Use of 3-D wall motion tracking helps quantify cardiac function in three dimensions. Users say it more accurately evaluates ventricular function in a wide variety of cardiovascular diseases than 2-D. It also helps eliminate the subjective nature of standard 2-D visual detection of endocardial wall motion abnormalities. An important advantage of 3-D wall motion tracking is that the time for acquisition and analysis of longitudinal, circumferential and radial strains is reduced. In addition, the effects of twisting (and torsion) motion can be quantified.

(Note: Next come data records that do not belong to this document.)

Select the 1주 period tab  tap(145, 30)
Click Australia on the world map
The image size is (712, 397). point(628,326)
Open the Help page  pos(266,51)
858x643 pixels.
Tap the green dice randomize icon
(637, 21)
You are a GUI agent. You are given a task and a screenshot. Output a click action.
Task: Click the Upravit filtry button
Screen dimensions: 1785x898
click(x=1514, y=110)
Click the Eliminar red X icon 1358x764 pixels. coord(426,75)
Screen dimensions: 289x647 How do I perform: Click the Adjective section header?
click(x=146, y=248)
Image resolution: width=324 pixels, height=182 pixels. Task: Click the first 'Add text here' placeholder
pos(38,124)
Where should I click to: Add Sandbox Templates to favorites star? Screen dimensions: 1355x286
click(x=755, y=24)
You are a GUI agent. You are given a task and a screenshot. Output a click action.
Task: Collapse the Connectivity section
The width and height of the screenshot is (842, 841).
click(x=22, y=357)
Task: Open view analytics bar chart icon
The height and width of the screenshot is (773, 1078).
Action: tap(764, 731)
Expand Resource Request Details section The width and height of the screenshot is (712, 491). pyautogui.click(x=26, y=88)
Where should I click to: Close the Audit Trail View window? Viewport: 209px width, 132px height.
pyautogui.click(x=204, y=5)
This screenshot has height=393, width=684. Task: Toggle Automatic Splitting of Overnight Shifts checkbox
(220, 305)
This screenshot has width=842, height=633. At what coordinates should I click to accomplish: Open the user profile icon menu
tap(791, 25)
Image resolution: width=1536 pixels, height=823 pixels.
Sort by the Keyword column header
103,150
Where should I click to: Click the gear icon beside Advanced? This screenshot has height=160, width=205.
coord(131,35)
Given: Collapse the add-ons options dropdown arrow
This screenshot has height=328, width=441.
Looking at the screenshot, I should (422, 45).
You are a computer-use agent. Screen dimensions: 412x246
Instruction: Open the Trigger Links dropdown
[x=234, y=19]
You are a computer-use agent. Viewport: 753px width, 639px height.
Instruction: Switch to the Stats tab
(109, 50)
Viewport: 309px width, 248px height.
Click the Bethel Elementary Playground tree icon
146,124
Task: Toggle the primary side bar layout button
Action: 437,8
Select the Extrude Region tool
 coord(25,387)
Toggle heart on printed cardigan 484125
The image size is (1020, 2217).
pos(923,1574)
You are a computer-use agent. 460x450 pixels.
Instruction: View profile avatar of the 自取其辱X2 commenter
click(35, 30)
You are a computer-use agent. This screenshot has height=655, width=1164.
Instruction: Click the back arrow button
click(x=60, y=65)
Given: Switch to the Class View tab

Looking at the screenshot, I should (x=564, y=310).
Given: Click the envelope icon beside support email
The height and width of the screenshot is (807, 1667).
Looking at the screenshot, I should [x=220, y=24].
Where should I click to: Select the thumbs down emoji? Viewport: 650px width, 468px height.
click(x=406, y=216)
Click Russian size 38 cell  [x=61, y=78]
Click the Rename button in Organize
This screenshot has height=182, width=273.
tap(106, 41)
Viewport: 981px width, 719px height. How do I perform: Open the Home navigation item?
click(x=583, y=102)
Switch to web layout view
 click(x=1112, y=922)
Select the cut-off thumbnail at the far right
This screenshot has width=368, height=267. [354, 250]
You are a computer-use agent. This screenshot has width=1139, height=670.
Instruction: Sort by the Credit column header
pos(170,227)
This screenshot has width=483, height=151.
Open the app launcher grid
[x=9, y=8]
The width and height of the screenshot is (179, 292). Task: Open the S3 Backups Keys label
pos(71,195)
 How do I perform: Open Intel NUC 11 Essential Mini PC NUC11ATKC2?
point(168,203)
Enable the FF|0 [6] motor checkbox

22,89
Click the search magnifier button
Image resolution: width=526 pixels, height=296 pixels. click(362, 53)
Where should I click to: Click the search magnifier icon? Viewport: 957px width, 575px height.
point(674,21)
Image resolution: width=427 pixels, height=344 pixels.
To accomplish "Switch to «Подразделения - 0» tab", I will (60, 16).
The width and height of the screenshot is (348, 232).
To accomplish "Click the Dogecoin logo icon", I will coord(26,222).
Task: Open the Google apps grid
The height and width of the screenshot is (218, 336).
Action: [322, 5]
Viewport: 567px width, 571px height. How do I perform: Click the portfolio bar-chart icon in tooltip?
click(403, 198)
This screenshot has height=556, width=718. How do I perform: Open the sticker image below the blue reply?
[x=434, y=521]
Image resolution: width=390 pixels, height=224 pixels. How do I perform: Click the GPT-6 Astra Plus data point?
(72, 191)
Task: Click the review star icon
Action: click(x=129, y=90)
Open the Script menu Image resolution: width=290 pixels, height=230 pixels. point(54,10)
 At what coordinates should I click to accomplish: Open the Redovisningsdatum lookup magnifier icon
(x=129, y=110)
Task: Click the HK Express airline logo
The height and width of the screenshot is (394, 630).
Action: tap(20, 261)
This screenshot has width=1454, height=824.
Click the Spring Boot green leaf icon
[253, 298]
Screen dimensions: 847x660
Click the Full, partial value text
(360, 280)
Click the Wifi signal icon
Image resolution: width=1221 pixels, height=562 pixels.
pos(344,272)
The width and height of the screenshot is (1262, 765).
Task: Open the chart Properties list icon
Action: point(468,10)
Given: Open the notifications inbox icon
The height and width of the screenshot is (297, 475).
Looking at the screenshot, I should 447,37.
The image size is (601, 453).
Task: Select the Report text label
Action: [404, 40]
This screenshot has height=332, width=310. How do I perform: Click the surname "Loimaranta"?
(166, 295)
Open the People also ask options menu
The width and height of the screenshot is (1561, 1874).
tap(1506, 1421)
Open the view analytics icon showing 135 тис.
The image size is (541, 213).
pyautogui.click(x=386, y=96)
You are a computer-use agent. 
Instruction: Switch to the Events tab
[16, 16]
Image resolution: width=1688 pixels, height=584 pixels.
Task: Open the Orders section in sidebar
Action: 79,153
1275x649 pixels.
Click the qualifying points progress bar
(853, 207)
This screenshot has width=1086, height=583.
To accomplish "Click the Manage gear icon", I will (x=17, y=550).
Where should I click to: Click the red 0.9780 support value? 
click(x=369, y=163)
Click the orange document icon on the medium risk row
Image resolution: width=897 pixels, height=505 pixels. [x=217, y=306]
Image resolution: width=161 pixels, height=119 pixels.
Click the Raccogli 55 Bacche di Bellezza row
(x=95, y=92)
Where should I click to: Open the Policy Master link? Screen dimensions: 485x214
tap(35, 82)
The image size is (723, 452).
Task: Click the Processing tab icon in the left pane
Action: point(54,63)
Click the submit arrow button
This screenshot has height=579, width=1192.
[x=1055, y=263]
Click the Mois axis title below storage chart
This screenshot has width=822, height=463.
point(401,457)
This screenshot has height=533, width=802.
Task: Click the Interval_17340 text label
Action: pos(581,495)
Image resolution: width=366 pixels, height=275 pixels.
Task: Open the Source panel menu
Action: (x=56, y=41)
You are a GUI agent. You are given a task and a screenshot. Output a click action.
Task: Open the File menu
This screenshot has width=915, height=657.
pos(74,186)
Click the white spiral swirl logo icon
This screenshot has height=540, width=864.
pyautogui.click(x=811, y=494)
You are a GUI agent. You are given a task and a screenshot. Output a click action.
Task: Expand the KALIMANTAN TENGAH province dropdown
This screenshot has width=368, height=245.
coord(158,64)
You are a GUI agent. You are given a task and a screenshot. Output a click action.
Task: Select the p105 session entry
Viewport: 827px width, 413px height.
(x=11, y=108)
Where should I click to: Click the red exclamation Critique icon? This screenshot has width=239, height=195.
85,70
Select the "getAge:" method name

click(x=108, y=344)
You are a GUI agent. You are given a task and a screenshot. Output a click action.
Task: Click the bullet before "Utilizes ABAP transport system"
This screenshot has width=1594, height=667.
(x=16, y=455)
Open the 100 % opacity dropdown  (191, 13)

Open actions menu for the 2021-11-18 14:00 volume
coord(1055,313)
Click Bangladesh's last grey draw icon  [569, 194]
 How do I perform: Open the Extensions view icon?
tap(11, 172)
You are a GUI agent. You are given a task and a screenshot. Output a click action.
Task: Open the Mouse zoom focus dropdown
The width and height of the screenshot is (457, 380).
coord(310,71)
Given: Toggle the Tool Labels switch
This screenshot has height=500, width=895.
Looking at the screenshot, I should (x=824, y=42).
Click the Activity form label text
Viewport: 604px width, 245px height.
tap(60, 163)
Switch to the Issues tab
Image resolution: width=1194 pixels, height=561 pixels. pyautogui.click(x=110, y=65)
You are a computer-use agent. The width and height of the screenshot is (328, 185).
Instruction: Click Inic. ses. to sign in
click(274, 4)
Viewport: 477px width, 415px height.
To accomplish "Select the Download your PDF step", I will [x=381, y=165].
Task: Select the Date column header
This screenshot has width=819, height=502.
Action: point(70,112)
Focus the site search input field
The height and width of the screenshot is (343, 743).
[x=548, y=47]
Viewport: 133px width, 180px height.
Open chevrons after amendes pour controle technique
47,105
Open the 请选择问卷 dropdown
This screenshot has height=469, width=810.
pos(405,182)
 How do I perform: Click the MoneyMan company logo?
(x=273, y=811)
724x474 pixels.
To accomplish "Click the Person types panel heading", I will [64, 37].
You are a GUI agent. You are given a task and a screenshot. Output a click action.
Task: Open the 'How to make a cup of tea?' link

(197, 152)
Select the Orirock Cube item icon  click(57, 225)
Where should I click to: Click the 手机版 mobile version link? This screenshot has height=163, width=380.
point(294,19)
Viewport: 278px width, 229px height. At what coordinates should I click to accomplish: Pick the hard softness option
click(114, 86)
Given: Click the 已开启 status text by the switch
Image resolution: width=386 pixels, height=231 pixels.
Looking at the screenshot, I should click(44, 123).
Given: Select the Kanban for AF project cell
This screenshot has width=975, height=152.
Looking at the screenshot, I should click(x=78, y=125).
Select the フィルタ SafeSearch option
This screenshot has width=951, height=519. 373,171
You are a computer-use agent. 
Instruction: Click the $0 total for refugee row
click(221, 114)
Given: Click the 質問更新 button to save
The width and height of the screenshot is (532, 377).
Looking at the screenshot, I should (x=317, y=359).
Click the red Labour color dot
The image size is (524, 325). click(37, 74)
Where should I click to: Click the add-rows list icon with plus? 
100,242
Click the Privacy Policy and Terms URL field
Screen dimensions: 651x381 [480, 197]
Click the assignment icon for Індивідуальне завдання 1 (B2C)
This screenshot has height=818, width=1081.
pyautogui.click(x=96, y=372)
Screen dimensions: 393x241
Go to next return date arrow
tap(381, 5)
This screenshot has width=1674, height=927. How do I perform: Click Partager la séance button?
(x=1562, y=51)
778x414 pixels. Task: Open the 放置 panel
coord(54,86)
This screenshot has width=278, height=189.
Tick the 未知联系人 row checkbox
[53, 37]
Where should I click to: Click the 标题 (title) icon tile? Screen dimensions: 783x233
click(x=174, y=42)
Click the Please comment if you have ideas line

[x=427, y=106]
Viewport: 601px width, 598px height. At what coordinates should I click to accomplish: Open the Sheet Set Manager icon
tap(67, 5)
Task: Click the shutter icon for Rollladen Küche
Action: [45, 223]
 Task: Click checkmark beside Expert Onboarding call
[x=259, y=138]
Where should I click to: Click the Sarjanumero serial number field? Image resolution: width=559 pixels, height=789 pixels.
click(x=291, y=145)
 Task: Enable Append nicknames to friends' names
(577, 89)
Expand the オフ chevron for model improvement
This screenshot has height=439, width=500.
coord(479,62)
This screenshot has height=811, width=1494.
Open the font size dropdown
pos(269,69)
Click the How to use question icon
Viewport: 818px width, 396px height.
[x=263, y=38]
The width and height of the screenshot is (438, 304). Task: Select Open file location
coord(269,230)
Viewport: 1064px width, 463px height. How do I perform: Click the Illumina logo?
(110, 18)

Smaller Sizes, Ease of Use
Miniaturization of imaging and computing components and increased computing power available in ever-smaller packages have also made it possible to reduce the size of ultrasound imaging systems. Several smaller ultrasound systems have been introduced over the past year, offering image quality approaching that of larger, heavy, cart-based systems. In addition, some of these lightweight, arm-carried systems offer easier-to-use controls and touch-screen operation. Some newer systems offer on-board workstations for patient information management and the ability to transmit information wirelessly.
This past year Toshiba introduced the Viamo portable laptop system. The device offers the same capabilities as larger cart-based systems that were previously unavailable on hand-carried systems. It is designed for a variety of patient exams, including blood-flow.
Other recent miniaturized systems include the Biosound Esaote MyLabOne, Mindray’s M7 and SonoSite’s most recent version of the M-Turbo. Early in 2010, GE Healthcare came out with the world’s smallest ultrasound system – Vscan. The device is a little larger than a smartphone and is designed to fit in a clinician’s pocket. Its controls are very similar to an iPod, and it is designed so anyone can learn to use it quickly. It is designed for a quick look inside patients to determine if a particular condition is present and if they should be referred for additional imaging or diagnostics.
Taking the data acquired from imaging systems and finding new ways to process it to harvest more patient information is an area where many imaging advances are being made in all modalities. All major ultrasound manufacturers are developing software algorithms to increase diagnostic value. Other software is being introduced to create a smoother workflow.
Siemens recently introduced dynamic tissue contrast enhancement technology on the 2.0 version of the Acuson S2000, which provides advanced speckle reduction and enhanced contrast resolution for more detailed images.
Philips introduced a new iE33 xMatrix ultrasound system, which includes 2-D and 3-D imaging using a single transducer, new 3-D workflow tools and visualized color Doppler flow pattern during 3-D exams. The system uses a new transducer, the X5-1, which has software offering better ergonomics. It allows for easy imaging of challenging 2-D views, such as apical two-chamber. Rather than manually rotating the transducer and searching for a window that is not obscured by ribs, rotation is achieved electronically to maintain the best acoustical window. When used in stress echo, the iRotate feature allows clinicians to complete an entire stress echo protocol from the standard windows following peak exertion without rotating the transducer.
Ultrasound systems are producing large amounts of data and new ways are being developed to store that information. For example, GE’s systems store the raw image data and use navigation pointers to index specific views from that data, instead of storing separate DICOM files of each view.